Ce qui a alors sauvé la civilisation, et le vin, menacés par les « barbares », c'est que, peu avant que l’Empire ne s’écroule, Constantin a imposé une nouvelle religion officielle aux Romains, le christianisme. C'est l'Édit de Milan en 313.
Les barbares, après avoir beaucoup détruit, ont eu la bonne idée de s’approprier aussi la religion des vaincus et de se faire chrétiens. Dans le christianisme, le vin et le pain sont des symboles fondateurs. Le moment le plus sacré du saint sacrifice de la messe, la consécration, les transforme en corps et en sang du Christ.
C'est à ce rite sacré fondateur que nous devons la survie de la vigne en Occident. Le vin étant absolument nécessaire à la célébration de l’Eucharistie, la vigne a survécu aux invasions barbares, en Europe tout au moins. En Afrique du Nord, c'est une toute autre histoire. Dès le VIIe siècle, cette région tombe sous la domination des musulmans, des gens encore pires que les barbares, puisqu'ils ne boivent que du thé.

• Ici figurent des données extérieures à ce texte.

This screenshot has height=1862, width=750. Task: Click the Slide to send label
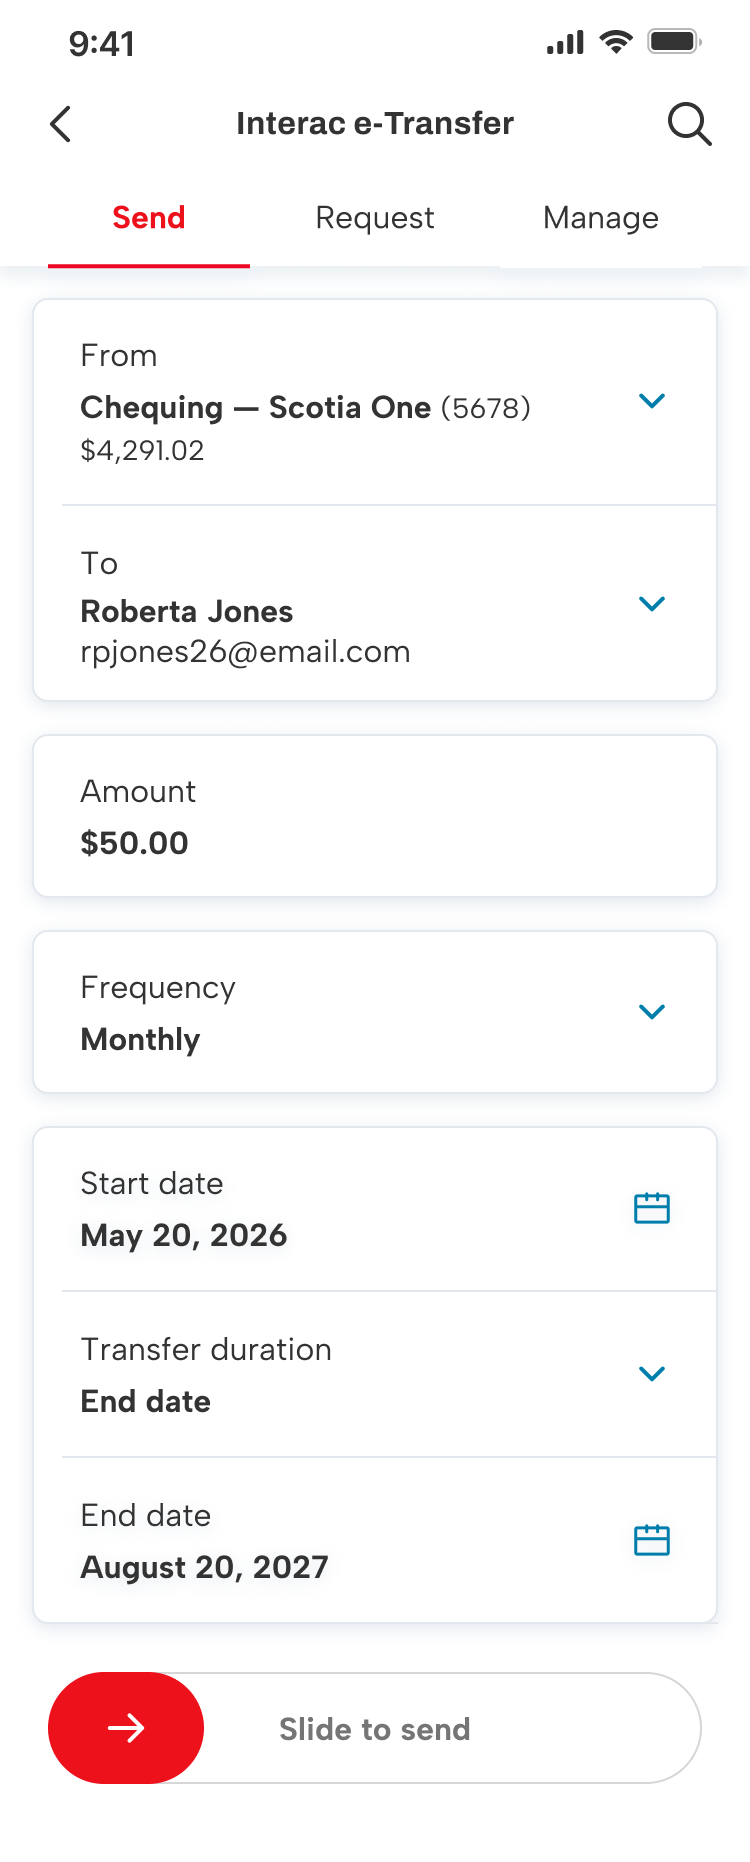[x=375, y=1729]
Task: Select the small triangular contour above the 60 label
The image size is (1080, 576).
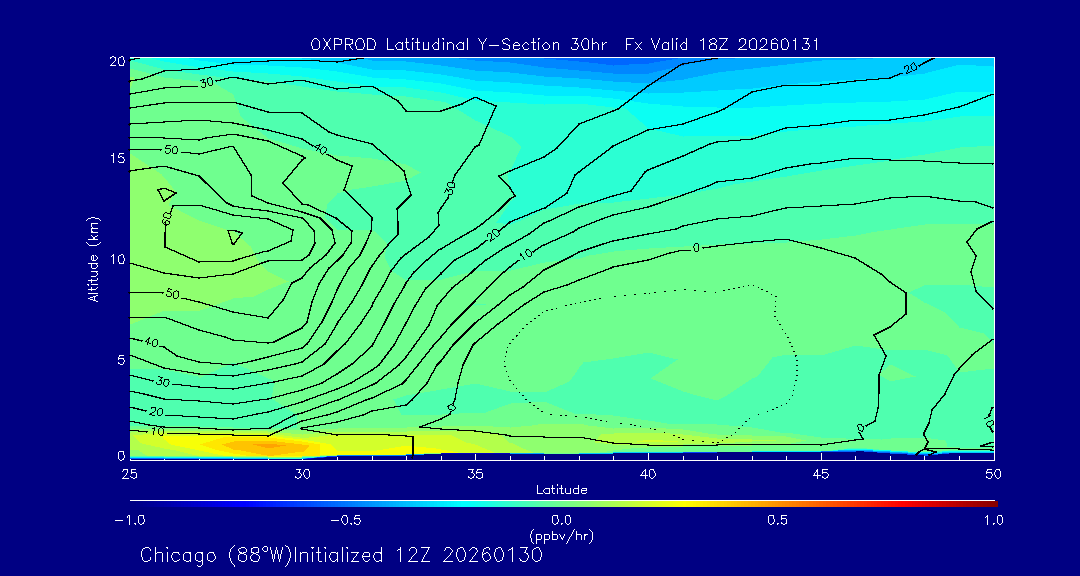Action: click(166, 193)
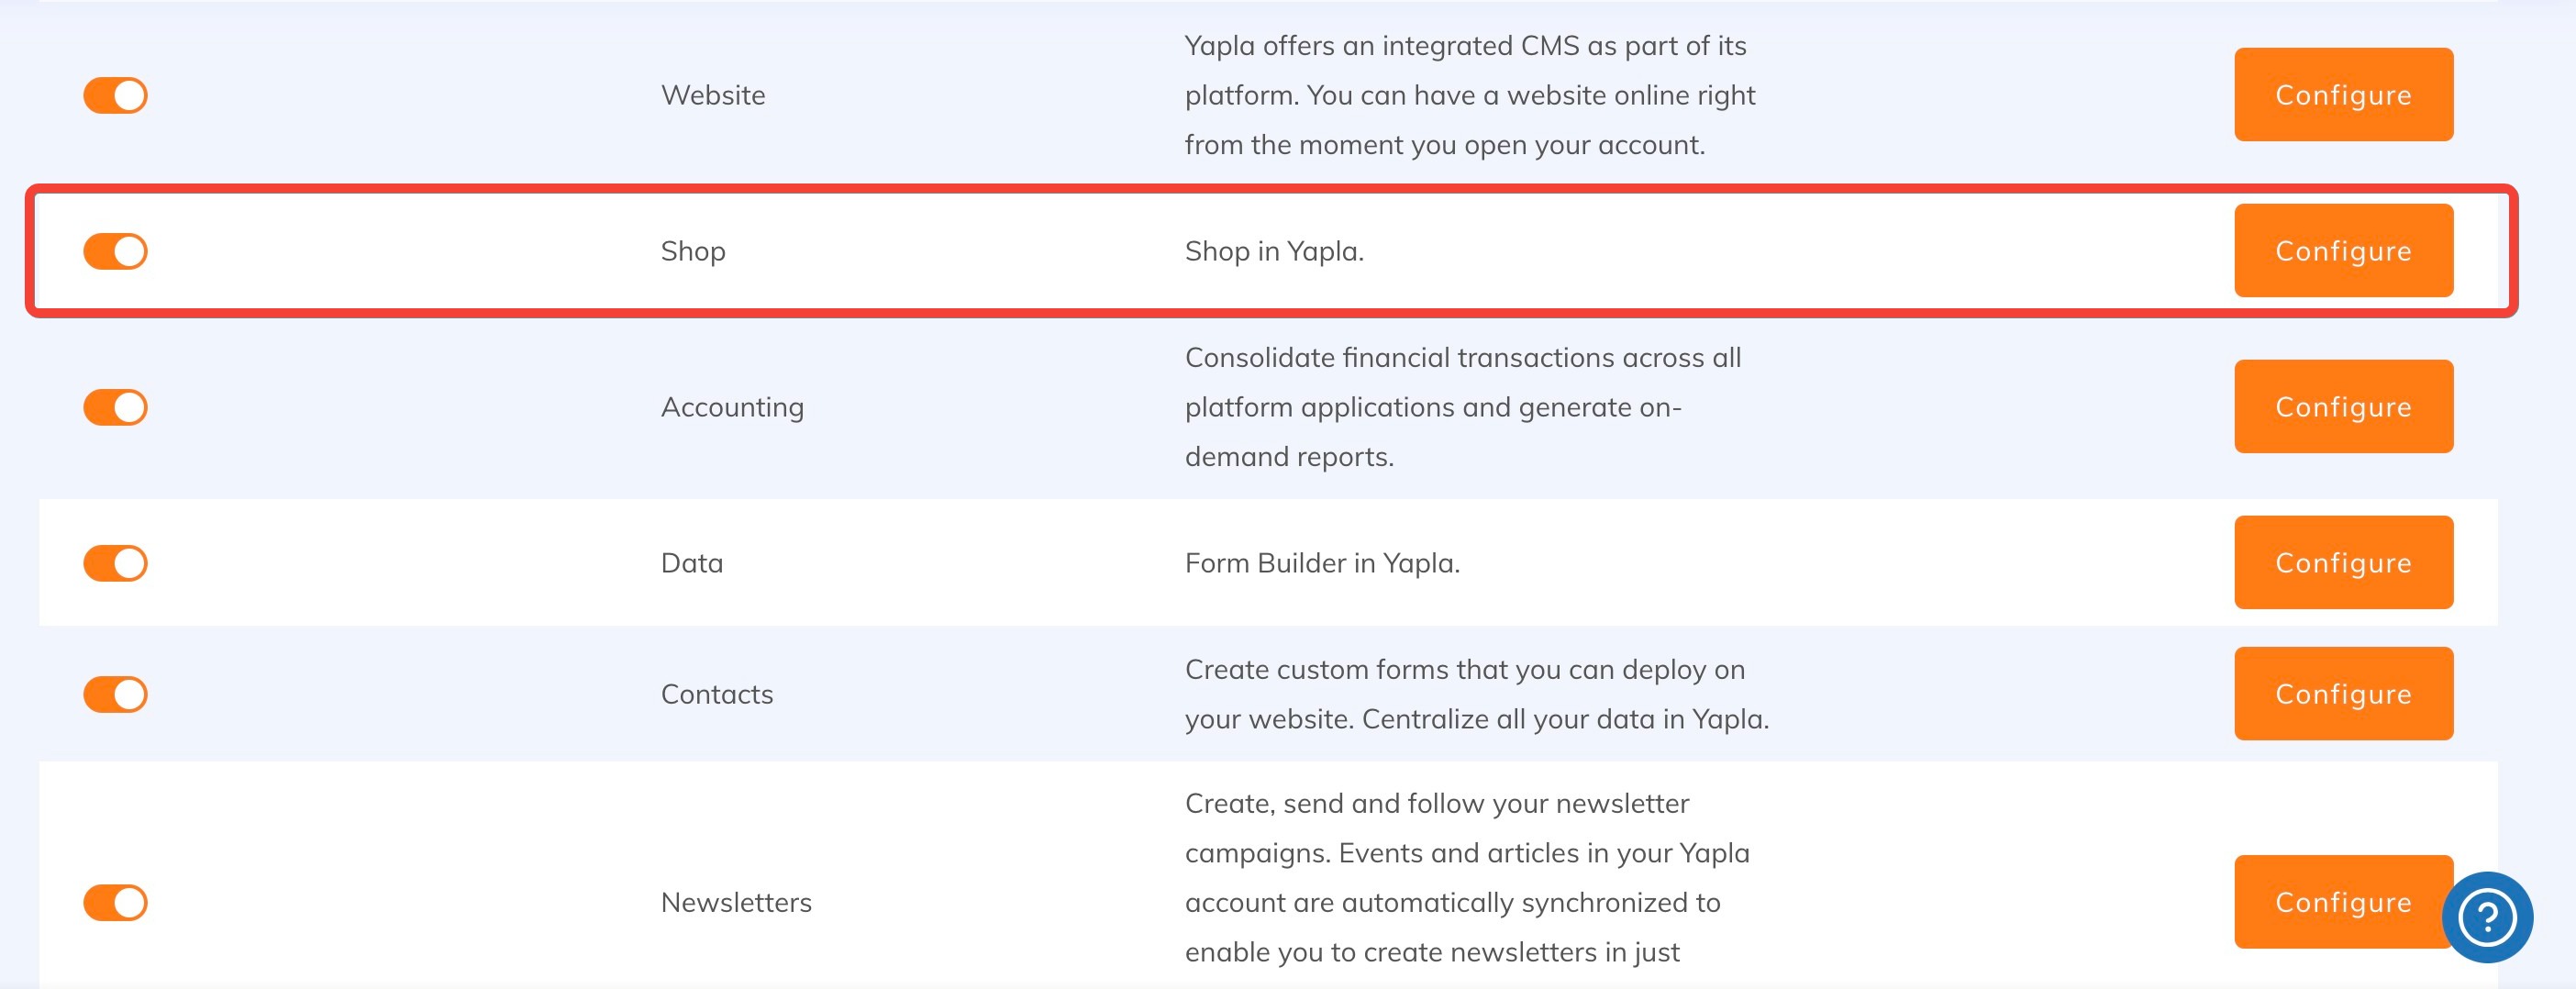Image resolution: width=2576 pixels, height=989 pixels.
Task: Toggle the Contacts application off
Action: (x=115, y=694)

On peut tout de même concéder aux mahométans une invention étonnante pour des adeptes du régime sec, l'alambic. L'Europe héritera de cette invention par l'Espagne, qui fut arabe pendant plus de sept siècles. La technique de la distillation permet de produire l’eau-de-vie, qui donne tout son sens à l’expression « prendre un coup ». Heureusement, le génie des authentiques amateurs de boissons plus raffinées va permettre de récupérer cette invention diabolique en inventant les vins mutés. Ce qui donnera naissance au xérès et, beaucoup plus tard, au porto.